Claude Simard : Mort ou vif
Claude Simard se joue de la mort pour mieux aborder sa propre vie et les souvenirs qu’elle lui laisse. Au seuil de l’intimité, son exposition recense des oeuvres sombres, parcelles de mémoire empreintes d’une étonnante sensibilité.
Comprendre qu’on commence à mourir dès la naissance. Que dès le premier souffle, notre corps se bat contre une fatalité qui le vaincra inexorablement. Qu’il est oxydé, grugé, soumis à cet incontournable processus. S’il existe une façon de calmer le vertige de cette impermanence, c’est sans doute en fixant le souvenir, avec une photo, un dessin, une installation. En fait, dès qu’on circonscrit un être, peu importe le moyen utilisé, il semble se figer, cesser de mourir.

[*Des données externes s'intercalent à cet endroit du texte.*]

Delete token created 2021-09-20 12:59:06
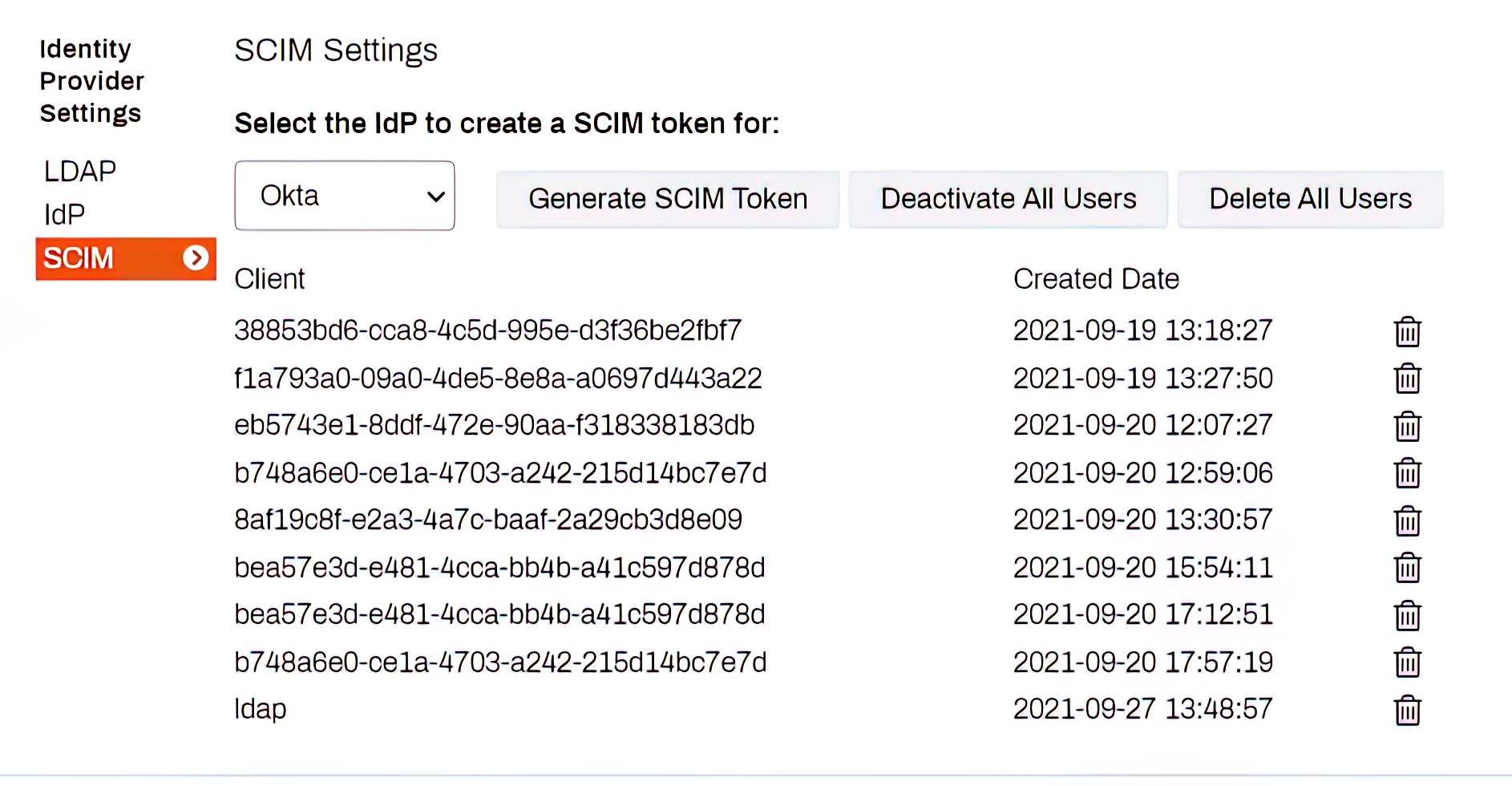The width and height of the screenshot is (1512, 786). click(x=1407, y=473)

L’aspect muséal de certaines oeuvres présentées par Claude Simard à la galerie Séquence donne l’impression de documenter une vie, la sienne, consignant des moments forts de son enfance. Entre autres, le dessin lui permet de laisser des traces de sa mémoire. Ressurgissent ainsi des moments qui, par leur répétition ou l’émotion forte qu’ils ont suscitée, ont marqué l’artiste – la prière du soir, la fête foraine, autant de souvenirs indélébiles. Et soudainement, la résurrection de tous ces instants rappelés dans le même espace les place dans un rapport complexe et touchant.
LA MORT COMME MATÉRIAU
Dans des boîtes de plexiglas, des univers étranges sont recréés, paysages obscurs, à la fois invitants et repoussants. Les maquettes ainsi protégées, comme si elles étaient des souvenirs qu’il faut à tout prix préserver, montrent des objets couverts par un matériau mort; échelle ou branches mortes et sèches, couvertes par des mouches et des abeilles, par des nattes de fillettes enrubannées. Grâce à l’artiste, le matériau mort sert ainsi à donner une nouvelle vie, à fixer les choses pour qu’elles ne sombrent pas dans l’oubli.
Comme les mouches qui tapissent les objets, les souvenirs s’accumulent et recouvrent les êtres et les lieux qui ont ponctué notre vie. De la même façon, les boules conçues en fines couches de papier de plomb ont été associées par l’artiste à ses propres parents. Le souvenir de nos morts ne les rend-il pas plus grands que nature?
Partout autour, des objets restent malgré l’empreinte du temps, mais les êtres disparaissent. Et s’il est possible de faire subsister quelque chose d’eux, la perte se fait toujours cruellement sentir. D’où la réaction de plusieurs en voyant le chat naturalisé de Simard, une autoreprésentation calme et intouchable. Ce chat mort se tient à l’écart de ce qui rappelle un confessionnal – un enclos grillagé et ouvert où l’on déversait naguère les sombres accès de son esprit, les gestes répréhensibles et malgré tout posés, pour les évacuer de notre mémoire, Dieu devenant le salvateur trou noir de l’oubli.
Une exposition profonde et troublante, montrant toute la fragilité d’un homme qui refuse de mourir comme disparaissent des souvenirs.